The embedding of high-dimensional or non-metric dissimilarity data into low-dimensional Euclidean spaces is a fundamental problem in computational statistics, bioinformatics, and machine learning. While classical methods such as Multidimensional Scaling (MDS) provide theoretically optimal solutions under ideal conditions, real-world datasets often exhibit characteristics that challenge these assumptions: sparse measurements, non-Euclidean geometry, and threshold-censored observations.

The Topolow algorithm represents a novel approach to this problem, utilizing physics-inspired force-directed optimization to handle these challenging data characteristics naturally. This vignette provides a rigorous comparative evaluation of Topolow against established methods using controlled synthetic datasets that exhibit known non-Euclidean properties.

2.1 Methodological Framework

We evaluate three distinct embedding approaches:

Topolow: A force-directed method that models objects as particles connected by springs (for measured dissimilarities) and subject to repulsive forces (for missing measurements)
Classical MDS: The mathematically optimal eigenvalue-based solution that provides the theoretical best-case Euclidean approximation
Iterative MDS: A gradient-based STRESS minimization approach that uses stochastic optimization similar to Topolow

This three-method comparison allows us to understand both the theoretical limits of embedding accuracy and the practical differences in optimization stability between deterministic and stochastic methods.

Set of tasks:
A - According to the text on the Topolow algorithm, what does Topolow model objects as?
B - In the Topolow text, rename "vignette" to "tutorial" and write out everything from "The Topolow algorithm" down to "(for missing measurements)" with that change.
The data that come next are separate material, unconnected to the text.

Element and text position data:
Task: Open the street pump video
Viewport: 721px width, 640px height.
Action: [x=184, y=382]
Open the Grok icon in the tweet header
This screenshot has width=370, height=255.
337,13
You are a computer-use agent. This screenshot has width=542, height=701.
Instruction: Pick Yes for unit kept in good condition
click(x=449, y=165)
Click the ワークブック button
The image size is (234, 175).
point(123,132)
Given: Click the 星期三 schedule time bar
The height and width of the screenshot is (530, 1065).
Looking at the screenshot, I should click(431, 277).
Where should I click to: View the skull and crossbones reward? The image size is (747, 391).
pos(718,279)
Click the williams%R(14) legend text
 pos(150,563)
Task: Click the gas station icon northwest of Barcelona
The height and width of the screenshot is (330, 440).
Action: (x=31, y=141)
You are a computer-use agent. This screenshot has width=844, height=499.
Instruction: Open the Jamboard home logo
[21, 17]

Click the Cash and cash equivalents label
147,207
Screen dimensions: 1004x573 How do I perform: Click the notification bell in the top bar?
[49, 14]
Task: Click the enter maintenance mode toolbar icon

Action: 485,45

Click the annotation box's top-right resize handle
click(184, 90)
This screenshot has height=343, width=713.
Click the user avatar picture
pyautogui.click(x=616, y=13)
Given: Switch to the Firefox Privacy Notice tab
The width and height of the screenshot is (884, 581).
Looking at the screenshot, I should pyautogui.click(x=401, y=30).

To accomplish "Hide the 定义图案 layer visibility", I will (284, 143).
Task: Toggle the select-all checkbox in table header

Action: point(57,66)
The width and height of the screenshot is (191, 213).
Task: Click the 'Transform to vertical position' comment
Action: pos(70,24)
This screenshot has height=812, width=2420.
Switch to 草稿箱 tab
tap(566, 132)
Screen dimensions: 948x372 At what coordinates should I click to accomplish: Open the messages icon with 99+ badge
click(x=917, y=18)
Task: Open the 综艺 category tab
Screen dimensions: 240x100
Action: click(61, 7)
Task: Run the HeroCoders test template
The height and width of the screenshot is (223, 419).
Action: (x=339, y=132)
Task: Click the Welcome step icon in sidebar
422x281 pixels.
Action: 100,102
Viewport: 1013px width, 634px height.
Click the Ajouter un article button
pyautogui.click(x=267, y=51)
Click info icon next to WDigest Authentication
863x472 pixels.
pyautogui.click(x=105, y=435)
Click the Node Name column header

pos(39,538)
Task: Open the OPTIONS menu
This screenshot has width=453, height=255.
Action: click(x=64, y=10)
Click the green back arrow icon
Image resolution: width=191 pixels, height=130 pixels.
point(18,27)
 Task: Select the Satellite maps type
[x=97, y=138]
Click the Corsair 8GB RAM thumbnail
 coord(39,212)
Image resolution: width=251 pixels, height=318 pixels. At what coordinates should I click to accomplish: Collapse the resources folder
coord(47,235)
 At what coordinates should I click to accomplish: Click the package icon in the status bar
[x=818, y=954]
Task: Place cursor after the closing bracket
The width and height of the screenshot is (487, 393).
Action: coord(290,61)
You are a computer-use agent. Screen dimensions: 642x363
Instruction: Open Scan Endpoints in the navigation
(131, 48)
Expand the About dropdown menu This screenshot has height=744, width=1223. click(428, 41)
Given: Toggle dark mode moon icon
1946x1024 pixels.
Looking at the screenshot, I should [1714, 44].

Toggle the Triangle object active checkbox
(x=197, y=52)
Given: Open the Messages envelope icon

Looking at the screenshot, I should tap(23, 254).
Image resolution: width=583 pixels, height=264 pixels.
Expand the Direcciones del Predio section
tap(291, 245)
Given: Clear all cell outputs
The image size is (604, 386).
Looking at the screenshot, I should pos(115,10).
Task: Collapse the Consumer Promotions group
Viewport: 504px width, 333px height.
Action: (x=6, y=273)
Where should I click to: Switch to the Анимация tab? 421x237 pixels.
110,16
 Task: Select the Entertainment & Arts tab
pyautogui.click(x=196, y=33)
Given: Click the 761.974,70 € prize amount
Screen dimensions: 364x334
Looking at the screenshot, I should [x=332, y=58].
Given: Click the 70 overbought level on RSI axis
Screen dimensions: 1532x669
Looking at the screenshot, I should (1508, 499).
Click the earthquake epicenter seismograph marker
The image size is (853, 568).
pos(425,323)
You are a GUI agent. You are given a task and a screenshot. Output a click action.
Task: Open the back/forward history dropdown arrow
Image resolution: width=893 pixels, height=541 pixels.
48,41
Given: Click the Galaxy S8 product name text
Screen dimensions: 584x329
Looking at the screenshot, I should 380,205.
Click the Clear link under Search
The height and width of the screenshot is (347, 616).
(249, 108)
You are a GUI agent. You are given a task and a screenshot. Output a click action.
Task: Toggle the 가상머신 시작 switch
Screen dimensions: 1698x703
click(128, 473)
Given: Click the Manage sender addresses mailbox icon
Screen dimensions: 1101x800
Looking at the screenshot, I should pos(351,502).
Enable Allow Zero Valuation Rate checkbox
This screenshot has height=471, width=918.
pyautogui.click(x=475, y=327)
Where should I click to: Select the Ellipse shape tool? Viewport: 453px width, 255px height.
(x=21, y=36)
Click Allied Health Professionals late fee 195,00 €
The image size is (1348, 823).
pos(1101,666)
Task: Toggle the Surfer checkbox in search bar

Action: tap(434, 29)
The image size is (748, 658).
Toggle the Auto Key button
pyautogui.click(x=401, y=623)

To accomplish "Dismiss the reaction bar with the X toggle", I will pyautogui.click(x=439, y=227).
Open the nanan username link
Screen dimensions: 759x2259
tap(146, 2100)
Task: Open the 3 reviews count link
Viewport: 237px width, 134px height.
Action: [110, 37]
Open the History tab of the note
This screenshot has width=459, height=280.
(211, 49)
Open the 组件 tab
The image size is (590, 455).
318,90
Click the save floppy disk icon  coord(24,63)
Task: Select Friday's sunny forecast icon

Results for the exercise:
A - Topolow models objects as particles connected by springs (for measured dissimilarities) and subject to repulsive forces (for missing measurements).

B -
The Topolow algorithm represents a novel approach to this problem, utilizing physics-inspired force-directed optimization to handle these challenging data characteristics naturally. This tutorial provides a rigorous comparative evaluation of Topolow against established methods using controlled synthetic datasets that exhibit known non-Euclidean properties.

2.1 Methodological Framework

We evaluate three distinct embedding approaches:

Topolow: A force-directed method that models objects as particles connected by springs (for measured dissimilarities) and subject to repulsive forces (for missing measurements)